**Your assignment**:
Using the data below, copy each line that includes the word "computer".
┌──
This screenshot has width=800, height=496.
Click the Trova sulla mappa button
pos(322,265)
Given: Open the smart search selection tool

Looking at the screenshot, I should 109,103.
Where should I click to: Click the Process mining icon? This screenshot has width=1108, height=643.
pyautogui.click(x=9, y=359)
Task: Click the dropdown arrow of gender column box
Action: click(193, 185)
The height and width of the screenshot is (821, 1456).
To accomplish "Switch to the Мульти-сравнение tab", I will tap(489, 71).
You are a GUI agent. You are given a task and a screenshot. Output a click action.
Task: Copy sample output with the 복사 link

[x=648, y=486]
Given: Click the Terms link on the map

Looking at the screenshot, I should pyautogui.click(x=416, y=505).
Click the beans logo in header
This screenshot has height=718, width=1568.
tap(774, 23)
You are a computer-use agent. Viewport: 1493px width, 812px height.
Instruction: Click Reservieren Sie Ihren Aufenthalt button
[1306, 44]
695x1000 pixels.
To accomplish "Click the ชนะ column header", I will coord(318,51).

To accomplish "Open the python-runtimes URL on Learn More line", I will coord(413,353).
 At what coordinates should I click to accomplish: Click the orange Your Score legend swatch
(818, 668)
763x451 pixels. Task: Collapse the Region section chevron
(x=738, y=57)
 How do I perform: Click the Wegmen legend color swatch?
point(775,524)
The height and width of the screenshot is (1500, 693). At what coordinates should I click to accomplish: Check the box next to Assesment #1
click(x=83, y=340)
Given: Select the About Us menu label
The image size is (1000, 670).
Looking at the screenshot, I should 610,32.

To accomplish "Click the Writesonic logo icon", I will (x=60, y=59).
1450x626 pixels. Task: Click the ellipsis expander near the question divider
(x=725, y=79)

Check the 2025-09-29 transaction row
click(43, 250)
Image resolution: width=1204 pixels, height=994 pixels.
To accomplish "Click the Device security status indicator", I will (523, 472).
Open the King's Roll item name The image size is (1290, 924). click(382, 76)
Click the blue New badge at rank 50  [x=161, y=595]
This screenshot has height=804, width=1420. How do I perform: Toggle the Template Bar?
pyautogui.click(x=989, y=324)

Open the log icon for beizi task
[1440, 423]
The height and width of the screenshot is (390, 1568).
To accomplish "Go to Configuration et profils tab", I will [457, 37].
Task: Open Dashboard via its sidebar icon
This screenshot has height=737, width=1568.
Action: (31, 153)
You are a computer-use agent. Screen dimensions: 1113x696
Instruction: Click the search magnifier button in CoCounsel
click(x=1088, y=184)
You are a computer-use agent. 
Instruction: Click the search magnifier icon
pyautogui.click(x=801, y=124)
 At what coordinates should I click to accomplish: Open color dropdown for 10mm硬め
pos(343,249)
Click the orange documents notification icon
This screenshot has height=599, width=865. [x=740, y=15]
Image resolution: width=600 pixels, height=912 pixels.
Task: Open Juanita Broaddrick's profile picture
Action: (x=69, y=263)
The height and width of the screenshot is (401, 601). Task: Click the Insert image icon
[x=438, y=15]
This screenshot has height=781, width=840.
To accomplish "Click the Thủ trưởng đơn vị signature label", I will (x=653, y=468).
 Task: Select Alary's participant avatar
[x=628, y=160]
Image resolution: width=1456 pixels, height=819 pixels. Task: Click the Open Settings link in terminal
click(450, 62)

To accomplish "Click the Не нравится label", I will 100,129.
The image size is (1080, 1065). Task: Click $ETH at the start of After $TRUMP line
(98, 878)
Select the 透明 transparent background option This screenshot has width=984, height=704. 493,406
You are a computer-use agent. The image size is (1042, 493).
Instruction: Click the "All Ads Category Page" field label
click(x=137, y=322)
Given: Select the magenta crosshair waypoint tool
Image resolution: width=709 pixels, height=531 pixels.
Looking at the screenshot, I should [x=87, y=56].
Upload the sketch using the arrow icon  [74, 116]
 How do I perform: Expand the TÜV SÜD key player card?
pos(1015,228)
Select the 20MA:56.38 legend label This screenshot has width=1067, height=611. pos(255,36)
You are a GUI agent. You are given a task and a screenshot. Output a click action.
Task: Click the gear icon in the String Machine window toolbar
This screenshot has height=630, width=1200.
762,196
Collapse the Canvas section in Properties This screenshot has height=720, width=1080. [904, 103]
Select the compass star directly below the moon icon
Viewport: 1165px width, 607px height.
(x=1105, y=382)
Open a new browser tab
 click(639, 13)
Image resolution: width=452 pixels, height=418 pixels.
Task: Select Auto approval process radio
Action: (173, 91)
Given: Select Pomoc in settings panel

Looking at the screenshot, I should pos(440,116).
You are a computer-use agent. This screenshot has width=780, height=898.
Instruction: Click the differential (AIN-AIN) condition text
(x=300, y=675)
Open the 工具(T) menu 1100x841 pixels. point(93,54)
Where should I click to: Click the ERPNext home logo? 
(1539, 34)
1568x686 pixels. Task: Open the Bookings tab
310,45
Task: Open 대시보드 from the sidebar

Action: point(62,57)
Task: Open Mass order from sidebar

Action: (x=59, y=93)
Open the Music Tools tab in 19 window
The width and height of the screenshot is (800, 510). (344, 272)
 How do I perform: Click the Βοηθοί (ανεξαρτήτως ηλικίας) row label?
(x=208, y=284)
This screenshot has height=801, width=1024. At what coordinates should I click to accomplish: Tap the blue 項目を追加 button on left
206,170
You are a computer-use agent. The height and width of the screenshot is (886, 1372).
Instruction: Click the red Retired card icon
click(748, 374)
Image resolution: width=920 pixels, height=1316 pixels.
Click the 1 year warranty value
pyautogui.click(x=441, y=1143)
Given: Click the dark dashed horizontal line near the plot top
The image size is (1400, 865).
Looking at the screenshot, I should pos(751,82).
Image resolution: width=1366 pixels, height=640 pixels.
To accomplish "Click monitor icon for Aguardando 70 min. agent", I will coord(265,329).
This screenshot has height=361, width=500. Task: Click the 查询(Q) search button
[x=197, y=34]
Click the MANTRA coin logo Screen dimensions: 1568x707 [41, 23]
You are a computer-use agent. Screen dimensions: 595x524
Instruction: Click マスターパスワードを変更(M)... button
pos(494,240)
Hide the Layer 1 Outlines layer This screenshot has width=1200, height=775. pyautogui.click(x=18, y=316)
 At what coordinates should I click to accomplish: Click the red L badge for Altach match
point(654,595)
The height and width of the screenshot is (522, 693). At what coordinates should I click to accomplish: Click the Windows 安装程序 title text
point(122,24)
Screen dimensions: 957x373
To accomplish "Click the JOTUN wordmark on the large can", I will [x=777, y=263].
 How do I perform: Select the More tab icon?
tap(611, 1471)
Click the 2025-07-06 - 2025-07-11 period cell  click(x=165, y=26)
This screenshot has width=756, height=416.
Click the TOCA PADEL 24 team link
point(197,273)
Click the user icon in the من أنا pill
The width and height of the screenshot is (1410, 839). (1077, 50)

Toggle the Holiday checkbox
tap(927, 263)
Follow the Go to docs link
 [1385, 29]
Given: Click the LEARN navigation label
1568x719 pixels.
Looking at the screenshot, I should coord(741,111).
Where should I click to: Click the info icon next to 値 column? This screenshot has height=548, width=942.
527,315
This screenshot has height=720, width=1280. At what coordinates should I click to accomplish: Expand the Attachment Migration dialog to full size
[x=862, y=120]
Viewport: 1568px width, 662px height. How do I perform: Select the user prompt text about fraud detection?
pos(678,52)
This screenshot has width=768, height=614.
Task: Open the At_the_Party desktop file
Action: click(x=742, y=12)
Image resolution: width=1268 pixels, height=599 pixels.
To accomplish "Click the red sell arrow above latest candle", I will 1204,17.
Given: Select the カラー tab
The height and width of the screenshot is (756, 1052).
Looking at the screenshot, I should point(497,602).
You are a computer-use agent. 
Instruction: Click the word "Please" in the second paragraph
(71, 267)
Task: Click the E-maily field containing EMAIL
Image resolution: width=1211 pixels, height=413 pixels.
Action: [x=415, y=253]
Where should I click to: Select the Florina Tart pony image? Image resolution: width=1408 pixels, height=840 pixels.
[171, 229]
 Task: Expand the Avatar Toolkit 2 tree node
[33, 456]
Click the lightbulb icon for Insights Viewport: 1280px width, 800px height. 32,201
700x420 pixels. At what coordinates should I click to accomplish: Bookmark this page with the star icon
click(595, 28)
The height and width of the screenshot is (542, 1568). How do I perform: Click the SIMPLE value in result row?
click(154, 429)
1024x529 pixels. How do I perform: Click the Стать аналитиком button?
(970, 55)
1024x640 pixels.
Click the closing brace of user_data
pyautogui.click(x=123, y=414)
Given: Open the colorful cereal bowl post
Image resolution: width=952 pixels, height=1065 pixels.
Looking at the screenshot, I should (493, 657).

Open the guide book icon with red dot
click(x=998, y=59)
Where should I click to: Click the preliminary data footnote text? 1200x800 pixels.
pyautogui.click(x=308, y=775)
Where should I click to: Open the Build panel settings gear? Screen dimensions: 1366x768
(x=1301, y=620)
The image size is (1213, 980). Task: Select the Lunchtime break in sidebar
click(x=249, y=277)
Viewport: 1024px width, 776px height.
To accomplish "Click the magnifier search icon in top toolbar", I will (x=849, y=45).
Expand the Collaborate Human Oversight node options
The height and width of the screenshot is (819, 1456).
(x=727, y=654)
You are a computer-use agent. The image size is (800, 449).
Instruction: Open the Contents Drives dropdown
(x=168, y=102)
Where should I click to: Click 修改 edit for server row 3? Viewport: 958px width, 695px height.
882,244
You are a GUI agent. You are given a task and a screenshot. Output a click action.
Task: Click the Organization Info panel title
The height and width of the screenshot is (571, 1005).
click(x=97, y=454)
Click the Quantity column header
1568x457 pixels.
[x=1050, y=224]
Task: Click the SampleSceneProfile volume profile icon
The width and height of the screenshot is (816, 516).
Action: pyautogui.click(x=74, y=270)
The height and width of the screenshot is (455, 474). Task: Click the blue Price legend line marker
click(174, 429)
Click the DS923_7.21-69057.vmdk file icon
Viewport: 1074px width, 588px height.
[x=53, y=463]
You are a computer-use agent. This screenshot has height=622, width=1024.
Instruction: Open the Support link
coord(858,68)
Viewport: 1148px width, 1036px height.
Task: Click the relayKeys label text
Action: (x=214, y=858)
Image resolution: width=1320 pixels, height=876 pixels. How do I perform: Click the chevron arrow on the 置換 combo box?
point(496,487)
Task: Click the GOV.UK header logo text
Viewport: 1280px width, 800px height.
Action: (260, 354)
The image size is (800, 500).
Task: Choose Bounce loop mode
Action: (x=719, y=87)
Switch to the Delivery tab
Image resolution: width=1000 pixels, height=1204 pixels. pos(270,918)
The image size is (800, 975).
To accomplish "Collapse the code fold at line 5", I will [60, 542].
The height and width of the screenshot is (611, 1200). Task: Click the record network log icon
└──
**Result**:
You are a computer-use agent. Viewport: 1493px width, 812px height.
You are a computer-use agent. Screen dimensions: 1113x696
You are a computer-use agent. 
You are a computer-use agent. The image size is (1042, 493).
You are a computer-use agent. This screenshot has width=780, height=898.
You are a computer-use agent. The height and width of the screenshot is (886, 1372).
You are a computer-use agent. Screen dimensions: 595x524
You are a computer-use agent. 
You are a computer-use agent. The image size is (800, 449).
You are a computer-use agent. This screenshot has height=622, width=1024.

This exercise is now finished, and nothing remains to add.